» WHAT YOU WILL DO:
Write out exactly the lines of the entries below, from the first through the line containing "You are a computer-use agent. This", and nothing beyond them.
=== Begin Enclosure ===
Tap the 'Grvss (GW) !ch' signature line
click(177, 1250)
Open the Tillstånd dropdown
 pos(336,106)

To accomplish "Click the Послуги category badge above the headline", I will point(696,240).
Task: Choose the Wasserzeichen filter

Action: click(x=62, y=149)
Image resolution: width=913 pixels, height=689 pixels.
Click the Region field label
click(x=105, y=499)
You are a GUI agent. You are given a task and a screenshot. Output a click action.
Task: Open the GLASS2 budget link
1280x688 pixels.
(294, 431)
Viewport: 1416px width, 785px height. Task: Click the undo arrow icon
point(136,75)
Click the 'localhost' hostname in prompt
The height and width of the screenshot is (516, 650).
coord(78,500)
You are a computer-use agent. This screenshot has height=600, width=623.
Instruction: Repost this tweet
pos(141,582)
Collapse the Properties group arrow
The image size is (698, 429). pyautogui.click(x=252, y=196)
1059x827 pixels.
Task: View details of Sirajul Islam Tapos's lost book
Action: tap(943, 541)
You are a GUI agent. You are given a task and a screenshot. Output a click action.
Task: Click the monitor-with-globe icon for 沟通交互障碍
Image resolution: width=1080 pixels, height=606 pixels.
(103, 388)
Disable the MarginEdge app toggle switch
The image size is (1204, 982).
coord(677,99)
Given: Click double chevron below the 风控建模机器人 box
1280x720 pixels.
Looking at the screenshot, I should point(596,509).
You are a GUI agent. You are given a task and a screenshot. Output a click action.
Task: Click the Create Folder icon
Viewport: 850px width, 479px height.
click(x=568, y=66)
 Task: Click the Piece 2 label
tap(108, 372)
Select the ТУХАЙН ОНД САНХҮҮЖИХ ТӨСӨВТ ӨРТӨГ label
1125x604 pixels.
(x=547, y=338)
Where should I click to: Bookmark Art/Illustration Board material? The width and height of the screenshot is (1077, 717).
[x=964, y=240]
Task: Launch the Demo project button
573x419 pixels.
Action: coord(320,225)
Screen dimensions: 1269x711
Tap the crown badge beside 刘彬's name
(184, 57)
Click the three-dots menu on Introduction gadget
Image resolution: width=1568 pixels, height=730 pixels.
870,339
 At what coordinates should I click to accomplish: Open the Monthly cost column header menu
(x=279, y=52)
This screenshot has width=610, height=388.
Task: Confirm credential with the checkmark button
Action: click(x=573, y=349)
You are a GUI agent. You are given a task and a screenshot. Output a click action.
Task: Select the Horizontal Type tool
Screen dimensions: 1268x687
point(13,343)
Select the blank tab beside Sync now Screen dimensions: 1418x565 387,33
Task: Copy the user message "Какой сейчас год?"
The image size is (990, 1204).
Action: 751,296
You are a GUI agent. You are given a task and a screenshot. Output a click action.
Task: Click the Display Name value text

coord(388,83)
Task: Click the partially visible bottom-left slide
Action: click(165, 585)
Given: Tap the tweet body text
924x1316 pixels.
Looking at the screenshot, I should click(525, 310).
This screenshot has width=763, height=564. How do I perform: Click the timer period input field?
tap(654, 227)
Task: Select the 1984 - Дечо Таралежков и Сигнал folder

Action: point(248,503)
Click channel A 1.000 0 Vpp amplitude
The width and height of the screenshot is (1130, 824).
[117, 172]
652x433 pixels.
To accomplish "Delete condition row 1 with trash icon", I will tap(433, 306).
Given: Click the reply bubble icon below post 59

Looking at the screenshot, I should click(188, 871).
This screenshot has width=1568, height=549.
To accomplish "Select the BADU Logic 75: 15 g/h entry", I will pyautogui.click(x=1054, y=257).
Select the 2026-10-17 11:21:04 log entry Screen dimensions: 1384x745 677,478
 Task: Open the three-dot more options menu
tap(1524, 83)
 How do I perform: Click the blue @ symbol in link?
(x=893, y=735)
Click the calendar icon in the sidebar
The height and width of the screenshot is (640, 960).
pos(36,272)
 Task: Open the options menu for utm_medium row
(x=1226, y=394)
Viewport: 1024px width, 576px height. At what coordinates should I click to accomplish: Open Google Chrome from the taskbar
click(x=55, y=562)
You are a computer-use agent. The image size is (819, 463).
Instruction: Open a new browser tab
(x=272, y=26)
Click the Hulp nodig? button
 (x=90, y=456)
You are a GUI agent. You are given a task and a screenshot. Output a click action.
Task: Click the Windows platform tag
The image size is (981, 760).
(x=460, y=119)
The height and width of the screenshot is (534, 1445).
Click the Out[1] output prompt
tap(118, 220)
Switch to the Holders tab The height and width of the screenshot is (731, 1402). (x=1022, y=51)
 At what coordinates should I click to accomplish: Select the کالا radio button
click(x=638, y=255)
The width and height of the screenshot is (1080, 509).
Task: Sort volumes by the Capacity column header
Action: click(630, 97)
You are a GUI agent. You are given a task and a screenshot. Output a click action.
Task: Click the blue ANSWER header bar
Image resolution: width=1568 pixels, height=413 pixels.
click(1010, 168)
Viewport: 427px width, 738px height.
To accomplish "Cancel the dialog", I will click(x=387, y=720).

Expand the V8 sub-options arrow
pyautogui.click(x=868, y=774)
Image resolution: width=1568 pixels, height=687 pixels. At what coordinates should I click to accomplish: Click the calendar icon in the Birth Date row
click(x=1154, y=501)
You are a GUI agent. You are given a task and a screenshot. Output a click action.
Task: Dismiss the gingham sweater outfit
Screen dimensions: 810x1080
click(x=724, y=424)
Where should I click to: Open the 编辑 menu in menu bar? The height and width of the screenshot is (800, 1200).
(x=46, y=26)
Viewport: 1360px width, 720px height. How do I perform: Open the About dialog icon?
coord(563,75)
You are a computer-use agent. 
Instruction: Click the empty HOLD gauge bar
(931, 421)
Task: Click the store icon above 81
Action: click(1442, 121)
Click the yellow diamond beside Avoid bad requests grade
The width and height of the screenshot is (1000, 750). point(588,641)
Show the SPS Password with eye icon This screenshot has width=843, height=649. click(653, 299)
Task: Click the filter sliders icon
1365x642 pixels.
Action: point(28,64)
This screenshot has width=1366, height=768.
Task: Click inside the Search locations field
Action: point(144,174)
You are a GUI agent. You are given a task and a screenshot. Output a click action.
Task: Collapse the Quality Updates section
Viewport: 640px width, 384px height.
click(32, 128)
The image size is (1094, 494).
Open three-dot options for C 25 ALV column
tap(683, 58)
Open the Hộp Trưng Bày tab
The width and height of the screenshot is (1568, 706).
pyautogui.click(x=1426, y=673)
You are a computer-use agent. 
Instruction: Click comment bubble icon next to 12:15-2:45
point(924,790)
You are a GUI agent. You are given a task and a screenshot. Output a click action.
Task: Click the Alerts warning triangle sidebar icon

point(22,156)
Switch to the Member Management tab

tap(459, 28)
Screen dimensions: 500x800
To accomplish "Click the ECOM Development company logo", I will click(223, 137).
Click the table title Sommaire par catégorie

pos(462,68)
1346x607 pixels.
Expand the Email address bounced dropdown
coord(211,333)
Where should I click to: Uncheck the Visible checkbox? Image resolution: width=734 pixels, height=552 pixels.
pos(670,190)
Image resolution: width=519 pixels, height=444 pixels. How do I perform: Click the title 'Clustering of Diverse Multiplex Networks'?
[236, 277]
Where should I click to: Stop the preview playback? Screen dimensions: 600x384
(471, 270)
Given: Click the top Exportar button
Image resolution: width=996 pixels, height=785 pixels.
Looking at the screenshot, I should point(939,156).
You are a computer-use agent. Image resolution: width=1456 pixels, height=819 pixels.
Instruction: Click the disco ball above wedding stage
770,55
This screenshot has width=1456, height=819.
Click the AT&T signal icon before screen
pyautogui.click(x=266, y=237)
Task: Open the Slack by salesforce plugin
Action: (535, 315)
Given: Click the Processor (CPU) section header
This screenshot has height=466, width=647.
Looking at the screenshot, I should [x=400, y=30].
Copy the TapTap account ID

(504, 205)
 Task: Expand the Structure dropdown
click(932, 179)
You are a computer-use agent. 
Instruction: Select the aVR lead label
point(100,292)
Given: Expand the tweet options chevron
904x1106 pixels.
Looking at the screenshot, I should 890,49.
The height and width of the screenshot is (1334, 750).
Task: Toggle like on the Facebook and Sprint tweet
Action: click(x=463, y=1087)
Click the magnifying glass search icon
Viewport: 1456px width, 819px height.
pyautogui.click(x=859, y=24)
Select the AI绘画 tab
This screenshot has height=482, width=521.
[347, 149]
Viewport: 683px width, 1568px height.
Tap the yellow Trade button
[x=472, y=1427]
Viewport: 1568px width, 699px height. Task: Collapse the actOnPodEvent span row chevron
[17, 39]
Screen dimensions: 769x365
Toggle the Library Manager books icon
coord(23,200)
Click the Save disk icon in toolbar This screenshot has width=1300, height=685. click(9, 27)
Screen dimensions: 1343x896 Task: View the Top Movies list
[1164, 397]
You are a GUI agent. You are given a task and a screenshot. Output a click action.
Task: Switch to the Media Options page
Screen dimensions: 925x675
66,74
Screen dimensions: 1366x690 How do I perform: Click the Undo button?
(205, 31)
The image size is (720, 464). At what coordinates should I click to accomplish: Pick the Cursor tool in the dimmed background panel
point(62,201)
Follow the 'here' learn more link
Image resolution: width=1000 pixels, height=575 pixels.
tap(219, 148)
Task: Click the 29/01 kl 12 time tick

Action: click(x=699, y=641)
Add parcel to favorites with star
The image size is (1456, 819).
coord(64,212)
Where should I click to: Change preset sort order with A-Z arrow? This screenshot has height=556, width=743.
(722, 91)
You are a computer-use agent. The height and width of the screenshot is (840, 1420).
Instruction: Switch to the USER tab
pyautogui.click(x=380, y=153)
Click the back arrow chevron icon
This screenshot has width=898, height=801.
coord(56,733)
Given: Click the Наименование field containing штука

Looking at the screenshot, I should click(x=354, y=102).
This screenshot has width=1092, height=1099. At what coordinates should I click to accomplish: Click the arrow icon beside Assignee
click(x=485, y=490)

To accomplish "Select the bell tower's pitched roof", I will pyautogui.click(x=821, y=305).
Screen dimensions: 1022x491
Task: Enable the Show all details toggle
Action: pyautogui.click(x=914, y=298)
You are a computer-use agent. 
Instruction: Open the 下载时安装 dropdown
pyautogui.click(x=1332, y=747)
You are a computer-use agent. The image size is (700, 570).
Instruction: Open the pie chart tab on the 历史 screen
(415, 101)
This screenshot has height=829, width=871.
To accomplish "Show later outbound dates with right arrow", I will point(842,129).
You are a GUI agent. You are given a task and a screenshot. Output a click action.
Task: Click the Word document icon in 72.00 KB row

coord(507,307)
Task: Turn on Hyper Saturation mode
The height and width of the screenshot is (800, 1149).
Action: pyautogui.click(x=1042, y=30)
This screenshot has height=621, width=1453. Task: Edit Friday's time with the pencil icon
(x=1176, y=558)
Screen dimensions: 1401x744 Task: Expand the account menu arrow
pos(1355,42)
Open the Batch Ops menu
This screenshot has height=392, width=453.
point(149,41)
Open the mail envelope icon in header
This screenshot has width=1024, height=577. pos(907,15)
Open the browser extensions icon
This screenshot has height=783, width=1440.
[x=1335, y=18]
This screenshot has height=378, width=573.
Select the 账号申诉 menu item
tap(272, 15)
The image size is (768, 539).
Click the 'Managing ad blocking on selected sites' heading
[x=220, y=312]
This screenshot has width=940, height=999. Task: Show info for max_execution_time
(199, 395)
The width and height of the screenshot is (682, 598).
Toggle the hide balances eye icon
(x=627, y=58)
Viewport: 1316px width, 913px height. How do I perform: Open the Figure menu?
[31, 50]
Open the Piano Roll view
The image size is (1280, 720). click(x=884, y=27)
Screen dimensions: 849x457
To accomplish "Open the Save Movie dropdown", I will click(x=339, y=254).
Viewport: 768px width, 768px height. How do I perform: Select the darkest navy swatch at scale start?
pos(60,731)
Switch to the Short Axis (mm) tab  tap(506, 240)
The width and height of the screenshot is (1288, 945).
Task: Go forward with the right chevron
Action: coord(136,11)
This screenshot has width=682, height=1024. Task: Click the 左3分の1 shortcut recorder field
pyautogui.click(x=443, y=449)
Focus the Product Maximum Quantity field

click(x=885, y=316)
=== End Enclosure ===
» EXERCISE ANSWER:
Tap the 'Grvss (GW) !ch' signature line
click(177, 1250)
Open the Tillstånd dropdown
 pos(336,106)

To accomplish "Click the Послуги category badge above the headline", I will point(696,240).
Task: Choose the Wasserzeichen filter

Action: click(x=62, y=149)
Image resolution: width=913 pixels, height=689 pixels.
Click the Region field label
click(x=105, y=499)
You are a GUI agent. You are given a task and a screenshot. Output a click action.
Task: Open the GLASS2 budget link
1280x688 pixels.
(294, 431)
Viewport: 1416px width, 785px height. Task: Click the undo arrow icon
point(136,75)
Click the 'localhost' hostname in prompt
The height and width of the screenshot is (516, 650).
coord(78,500)
You are a computer-use agent. This screenshot has height=600, width=623.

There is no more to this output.